In Phases 1-3, Swedish NGO Qandil contracts a waste removal company to empty tanks when families report them full. “The trucks stand by 24 hours a day,” says Salar Rasheed, Iraq programme coordinator, “so the truck is available even at night.”

But residents in unapproved tents and in some of the transit areas share one latrine between 29 to 189 people, according to a Norwegian Refugee Council (NRC) report based on February data from the UN Refugee Agency (UNHCR). In one case documented by NRC, residents had to keep using a communal latrine that was overflowing for lack of an alternative.

To address the overcrowding, the UN is working with the Kurdish authorities to allocate more land for new camps. KRG has approved the construction of two new refugee camps in the region – one in Erbil Province, scheduled to open this month, which will house 2,000 families; and one in Sulaymaniyah, designed to hold 1,500 families.

Although there were initial hopes to install proper sewage systems in both camps, the cost of doing so – around $5 million dollars each – was prohibitive given the region’s limited budget.

“It can be done,” says Qandil’s Rasheed, “but it costs a lot of money.”

A neglected crisis?

In June, the UN issued the largest appeal for funding in history to address humanitarian needs related to the Syrian crisis. Included is a request for $37 million for water, sanitation and hygiene services in Iraq, including ensuring safe water and sanitation throughout Domiz.

Gharib Mohammed unblocks the stream outside his tent. Open gray water channels in Domiz Camp are often contaminated with garbage and sewage

But aid workers say the international community has neglected the Syrian crisis in Iraqi Kurdistan, focusing instead on Jordan and Lebanon, where donors perceive the needs to be higher. Aid agencies in Iraq have received just 14 percent of the funding requested for their humanitarian response to Syrian refugees in 2013. As a percentage, and also by raw figures, this makes Iraq the least-funded of the four countries in the Regional Response Plan that border Syria.

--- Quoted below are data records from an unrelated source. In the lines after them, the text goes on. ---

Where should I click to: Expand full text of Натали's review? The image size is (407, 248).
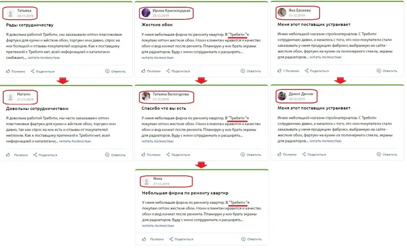click(x=75, y=141)
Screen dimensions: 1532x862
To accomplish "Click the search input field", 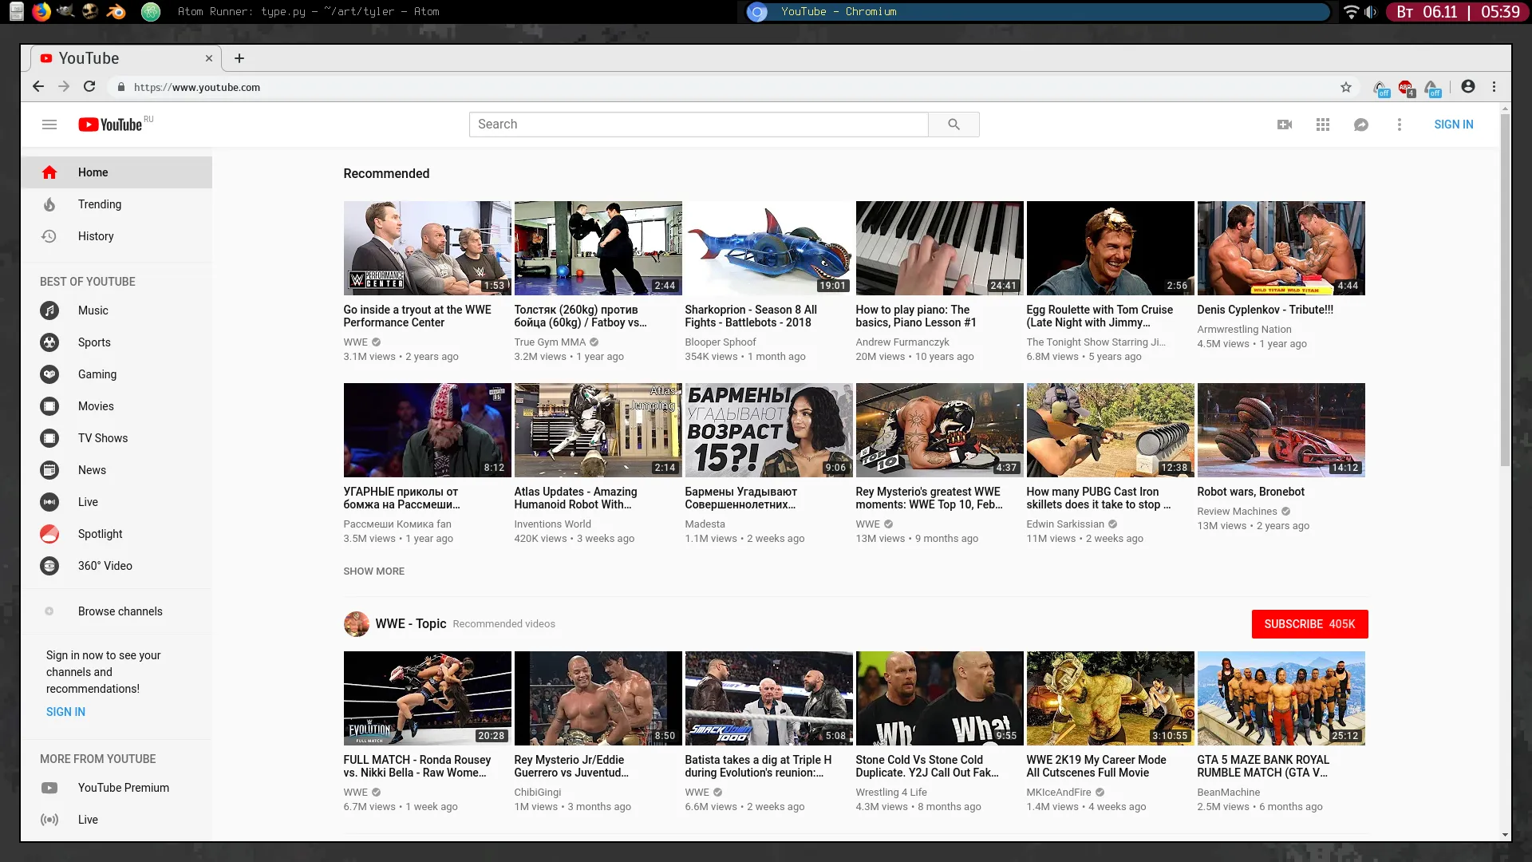I will point(698,125).
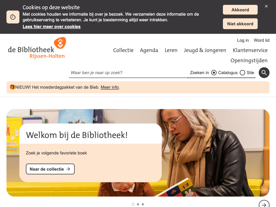Go to the first carousel slide dot

pos(133,204)
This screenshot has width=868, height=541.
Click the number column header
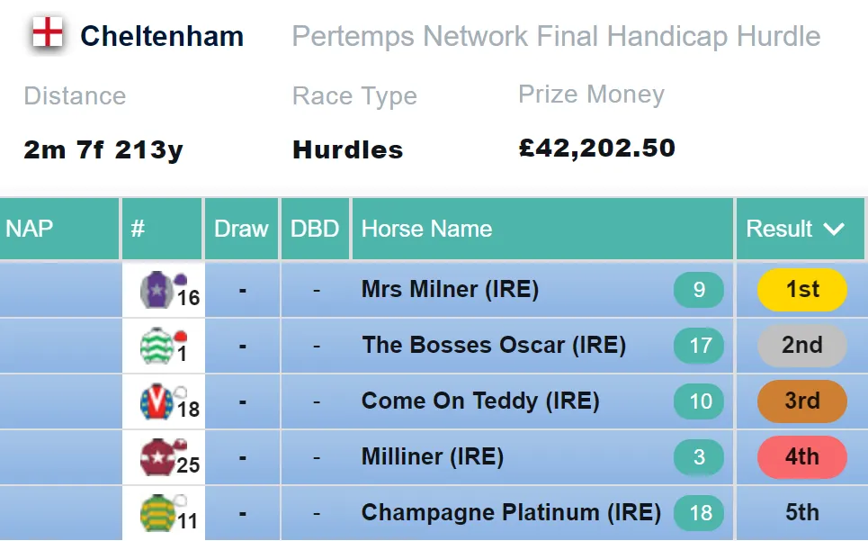[162, 229]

“The Syrian refugees have the same right to vital assistance, wherever they flee to seek protection. However, it has – unfortunately due to various political and economic reasons – been very difficult to attract funding to the projects in Iraq, and the refugees are the ones paying the price,” said Toril Brekke, acting secretary-general of the Norwegian Refugee Council, which just published a report on how the international community is “failing” Syrian refugees in the Kurdish region of Iraq.

Rising disease risk

In the meantime, government authorities and aid agencies are trying to prevent a disaster with the little funds they do have. With temperatures rising (in July, they often surpass 40 degrees), the risk of water-borne diseases is increasing.

“Over several weeks [the number of reported cases of diarrhoea] went down but it can come up at any time so ensuring access to sanitation and safe water is absolutely critical,” said UNICEF’s Murthy. “So as new people keep coming and settling in these irregular areas, we have to be really on top of it to ensure that [the water supply] is properly maintained and those services are delivered to everybody. Otherwise contagious diseases like diarrhoea and other water-borne diseases can catch very quickly.”

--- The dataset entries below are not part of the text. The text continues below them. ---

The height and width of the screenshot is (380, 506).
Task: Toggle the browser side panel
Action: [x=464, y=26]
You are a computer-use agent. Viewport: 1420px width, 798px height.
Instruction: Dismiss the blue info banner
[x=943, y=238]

The Duhok Province authorities provide a water network to the original settlements and, for the time being, water trucks take care of the rest of the camp.

Thanks to a grant of $4.5 million from the Japanese government, UNICEF is currently planning to lay a pipe network in one of the newest areas of the camp, Phase 7.

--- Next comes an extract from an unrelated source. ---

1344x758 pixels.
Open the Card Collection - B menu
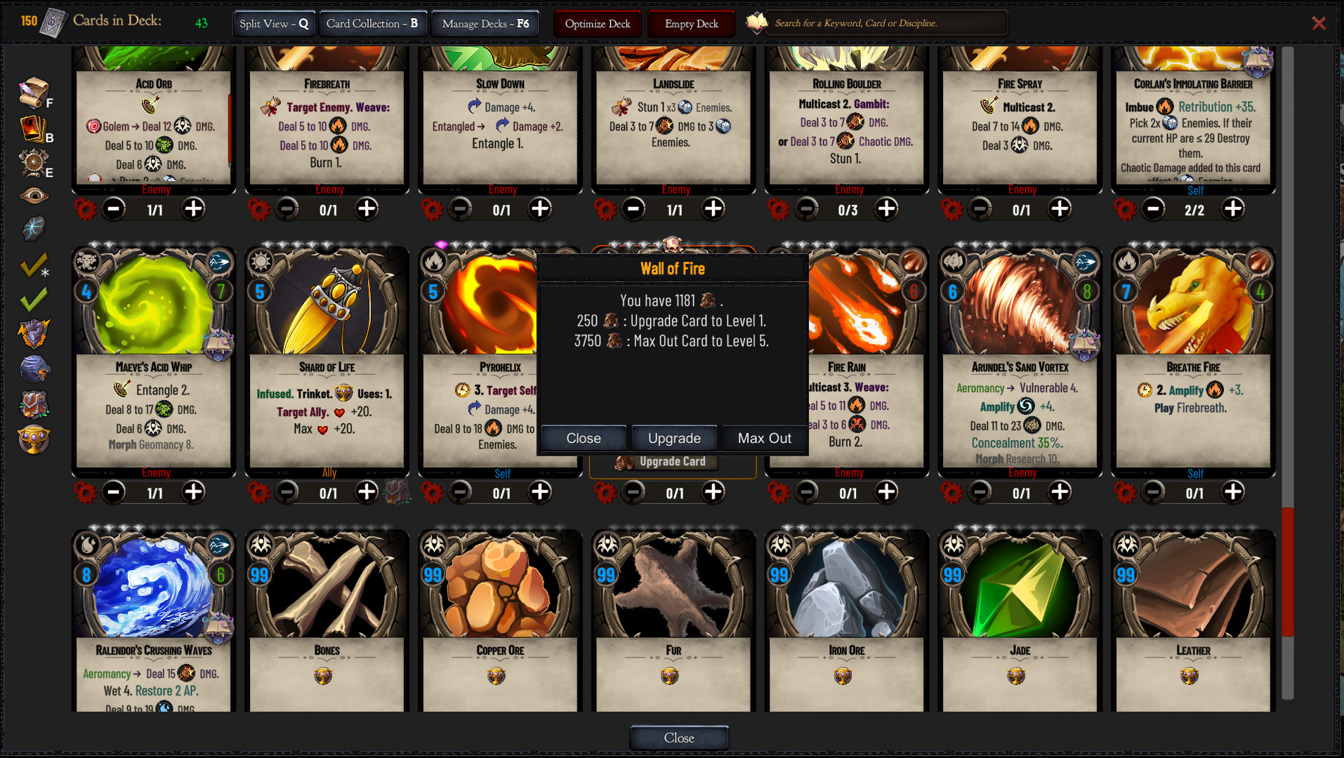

UNICEF and NRC are about to start a water monitoring project, checking that the levels of chlorine are adequate.

As well as putting together a cholera prevention plan, UNICEF and MSF have started to send health and hygiene promoters around the camp, tent to tent, to teach families how to minimize the risk of disease and infection. It is particularly important to help residents used to living in modern urban environments to adjust to their new conditions, Murthy said.

“Hygiene promotion is one area that we really need to critically scale up. It’s really, really our priority area.” There are 64 hygiene promoters working in Domiz, “but we need to double or triple that.”